12. The method according to claim 10, wherein, The catalytic reaction for oxidation to maleic anhydride was carried out at temperatures ranging from 370°C to 450°C.
13. The method according to claim 10, wherein, Volatile organophosphorus compounds are added to the gaseous reaction feed mixture to control the catalyst activity.
14. The method of claim 10, wherein, The oxidation catalyst is a vanadium-phosphorus mixed oxide (VPO) type catalyst, which has been developed to minimize the formation of light organic acids.

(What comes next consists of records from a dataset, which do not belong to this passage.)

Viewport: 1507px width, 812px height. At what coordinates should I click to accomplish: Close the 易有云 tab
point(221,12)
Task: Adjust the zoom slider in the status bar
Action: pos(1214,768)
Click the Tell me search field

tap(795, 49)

15. The method according to claim 10, wherein, The tubular reactor unit used for the production of maleic anhydride has an enhanced heat transfer system, serving as a molten salt circulation or a steam generation surface area, or both; under the conditions of this method, a higher reactor productivity can be achieved compared to prior art methods.
16. The method of claim 10, wherein, The selective catalytic oxidizer used to convert most of the carbon monoxide into carbon dioxide is a fixed-bed tubular reactor, which, under temperature-controlled conditions, ensures that the CO conversion rate is not less than 80% and the butane conversion rate is not more than 5%.
17. The method according to claim 16, wherein, The hot spot temperature inside the selective catalytic oxidizer tube is controlled by using a selective oxidation catalyst mixed with an inert material.
18. The method according to claim 17, wherein, The exothermic reaction is removed by circulating high-pressure water or a different heat transfer medium in the shell side, or, as a preferred option, by generating steam under controlled pressure.
19. The method according to claim 10, wherein, The method includes an absorption step in which a large portion of the unconverted n-butane is recovered from the purge gas described in items h) and j) by using the lean organic solvent of item d) as the absorbent, wherein the pressure of the C4 absorber is higher than the pressure of the maleic anhydride absorber of item d).